LONDON: Digital services, including video and music streaming as well as games downloads, were among the fastest growing categories in the UK entertainment retailing sector in 2013, according to preliminary end-year figures.
The Entertainment Retailers Association (ERA) highlighted digital video
, which includes iTunes downloads and streaming services like Netflix, Lovefilm and Blinkbox, which it said had grown 40.2% to reach £621.4m.
Music streaming, which takes in the likes of Spotify, Deezer, O2 Tracks and bloom.fm, was up 33.7% to £103m, while digital games, which covers mobile gaming as well as PC and console downloads, increased 16.4% to £1.18bn.
The digital market was growing significantly quicker than the overall UK music, video and games market which rose a more modest 4% to reach £5.4bn. Games were the biggest sector, accounting for 41.4% of the total, followed by video on 38.9% and music on 19.7%.
While digital sales were racing ahead, physical sales were declining, although they still accounted for the greater part of the video and music categories.
Physical sales of video were down 6.8% to £1.44bn, while those of music dropped 7.6% to £542.7m; games slipped back 2.9% to £1.055.5m. The best-performing physical formats were Blu-ray video up 10% to £251.8m and vinyl albums whose sales more than doubled (up 101%) to £14.6m.

[Work to do]:
1. Please copy the UK entertainment retailing article above word for word, from "LONDON: Digital services, including" to "to reach £621.4m.".
2. According to the UK entertainment retailing article, how much did music streaming grow in 2013?
3. Write the next few sentences of the UK entertainment retailing article, picking up after its final sentence.

[Excerpted data]:
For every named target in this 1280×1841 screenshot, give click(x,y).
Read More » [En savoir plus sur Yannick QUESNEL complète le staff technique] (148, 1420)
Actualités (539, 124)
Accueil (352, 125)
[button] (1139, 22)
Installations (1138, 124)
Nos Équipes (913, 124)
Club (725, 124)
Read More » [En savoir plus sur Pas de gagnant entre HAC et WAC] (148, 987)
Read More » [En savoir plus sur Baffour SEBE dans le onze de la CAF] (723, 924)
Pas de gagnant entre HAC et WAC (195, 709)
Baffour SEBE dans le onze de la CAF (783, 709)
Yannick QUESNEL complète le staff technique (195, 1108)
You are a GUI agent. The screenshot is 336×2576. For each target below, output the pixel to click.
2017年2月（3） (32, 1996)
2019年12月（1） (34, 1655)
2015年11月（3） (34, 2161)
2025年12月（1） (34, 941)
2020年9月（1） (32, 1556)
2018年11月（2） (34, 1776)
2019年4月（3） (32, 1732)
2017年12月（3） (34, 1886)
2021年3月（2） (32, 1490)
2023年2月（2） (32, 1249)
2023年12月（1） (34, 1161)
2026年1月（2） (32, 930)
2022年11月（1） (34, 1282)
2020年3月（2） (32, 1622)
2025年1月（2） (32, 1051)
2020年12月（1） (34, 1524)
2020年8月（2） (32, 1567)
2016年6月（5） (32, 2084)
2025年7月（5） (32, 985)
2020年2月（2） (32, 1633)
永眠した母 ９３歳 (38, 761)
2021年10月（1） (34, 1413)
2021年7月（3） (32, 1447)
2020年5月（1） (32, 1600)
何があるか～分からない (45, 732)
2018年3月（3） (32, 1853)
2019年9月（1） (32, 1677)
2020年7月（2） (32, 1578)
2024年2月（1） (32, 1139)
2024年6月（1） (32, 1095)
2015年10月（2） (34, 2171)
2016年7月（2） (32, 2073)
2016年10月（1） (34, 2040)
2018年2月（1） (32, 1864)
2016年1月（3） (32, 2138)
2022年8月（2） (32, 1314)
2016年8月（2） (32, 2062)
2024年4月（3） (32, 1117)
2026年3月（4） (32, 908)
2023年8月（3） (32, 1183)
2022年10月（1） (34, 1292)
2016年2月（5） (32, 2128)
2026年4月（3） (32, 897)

[Set of answers]:
1.
LONDON: Digital services, including video and music streaming as well as games downloads, were among the fastest growing categories in the UK entertainment retailing sector in 2013, according to preliminary end-year figures.
The Entertainment Retailers Association (ERA) highlighted digital video
, which includes iTunes downloads and streaming services like Netflix, Lovefilm and Blinkbox, which it said had grown 40.2% to reach £621.4m.

2. Music streaming grew 33.7% to £103m.

3.
Kim Bayley, ERA Director General, hailed the figures as "a stunning result after at least five years of decline". She noted that new technologies had historically presented challenges to the entertainment business, "but these results show how our members are helping music, video and games companies find new markets," she declared.
"The big picture growth story in entertainment is clearly digital," she said, "but the success of Blu-ray and – most astonishingly vinyl – demonstrates that physical formats can still flourish when they are able to offer something distinctive."
Bayley thought that video had done well to maintain its physical presence while enjoying strong digital growth. "The challenge for video companies in 2014 will be to establish attractive physical formats which offer digital copies which enable them to hang on to valuable store space," she suggested.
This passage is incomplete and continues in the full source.